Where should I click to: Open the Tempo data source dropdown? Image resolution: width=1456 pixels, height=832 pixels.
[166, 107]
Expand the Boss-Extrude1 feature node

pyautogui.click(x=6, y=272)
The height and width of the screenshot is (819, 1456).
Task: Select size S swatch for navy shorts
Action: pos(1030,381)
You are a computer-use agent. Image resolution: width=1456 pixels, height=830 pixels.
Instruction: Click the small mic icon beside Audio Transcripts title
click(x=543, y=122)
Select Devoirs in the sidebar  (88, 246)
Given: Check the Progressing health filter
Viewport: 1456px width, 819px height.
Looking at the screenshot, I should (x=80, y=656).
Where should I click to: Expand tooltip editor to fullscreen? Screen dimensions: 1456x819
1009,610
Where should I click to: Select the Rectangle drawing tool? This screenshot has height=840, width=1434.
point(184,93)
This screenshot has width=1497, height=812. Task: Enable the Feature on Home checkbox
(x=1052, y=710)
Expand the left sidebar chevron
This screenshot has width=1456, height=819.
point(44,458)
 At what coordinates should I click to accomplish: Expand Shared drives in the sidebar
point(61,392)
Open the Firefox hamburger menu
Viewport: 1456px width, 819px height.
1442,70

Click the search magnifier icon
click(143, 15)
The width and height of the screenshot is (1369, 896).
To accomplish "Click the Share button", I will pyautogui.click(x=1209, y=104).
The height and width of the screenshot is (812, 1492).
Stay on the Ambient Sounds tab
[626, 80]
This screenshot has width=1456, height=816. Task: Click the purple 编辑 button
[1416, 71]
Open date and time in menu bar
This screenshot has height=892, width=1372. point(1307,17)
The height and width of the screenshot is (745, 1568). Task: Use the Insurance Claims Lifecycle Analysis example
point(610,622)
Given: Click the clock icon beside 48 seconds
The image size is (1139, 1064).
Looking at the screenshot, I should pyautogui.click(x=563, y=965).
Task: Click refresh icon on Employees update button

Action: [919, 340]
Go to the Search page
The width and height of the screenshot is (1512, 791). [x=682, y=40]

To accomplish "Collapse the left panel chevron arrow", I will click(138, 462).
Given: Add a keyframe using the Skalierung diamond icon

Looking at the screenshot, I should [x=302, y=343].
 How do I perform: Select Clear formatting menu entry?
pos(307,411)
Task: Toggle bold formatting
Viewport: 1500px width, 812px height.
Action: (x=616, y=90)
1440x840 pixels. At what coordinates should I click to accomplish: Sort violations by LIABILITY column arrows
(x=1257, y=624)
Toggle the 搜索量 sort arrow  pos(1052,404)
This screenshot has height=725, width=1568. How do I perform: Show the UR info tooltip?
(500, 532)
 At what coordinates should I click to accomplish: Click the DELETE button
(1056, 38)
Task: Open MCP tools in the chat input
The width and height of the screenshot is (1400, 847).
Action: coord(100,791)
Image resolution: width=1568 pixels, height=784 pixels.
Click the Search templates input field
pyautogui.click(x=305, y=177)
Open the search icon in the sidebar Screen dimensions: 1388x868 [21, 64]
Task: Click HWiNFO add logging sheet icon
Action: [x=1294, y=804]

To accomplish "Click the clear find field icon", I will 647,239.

☆ ☆ ☆ ☆ ☆

EXERCISE BRIEF:
Once you find the line containing "You are a computer-use", stop: reproduce exactly that line and every line of the data before it, and nothing else.

ANSWER TO THE EXERCISE:
Where should I click to: Open the Tempo data source dropdown? Image resolution: width=1456 pixels, height=832 pixels.
[166, 107]
Expand the Boss-Extrude1 feature node

pyautogui.click(x=6, y=272)
The height and width of the screenshot is (819, 1456).
Task: Select size S swatch for navy shorts
Action: pos(1030,381)
You are a computer-use agent. Image resolution: width=1456 pixels, height=830 pixels.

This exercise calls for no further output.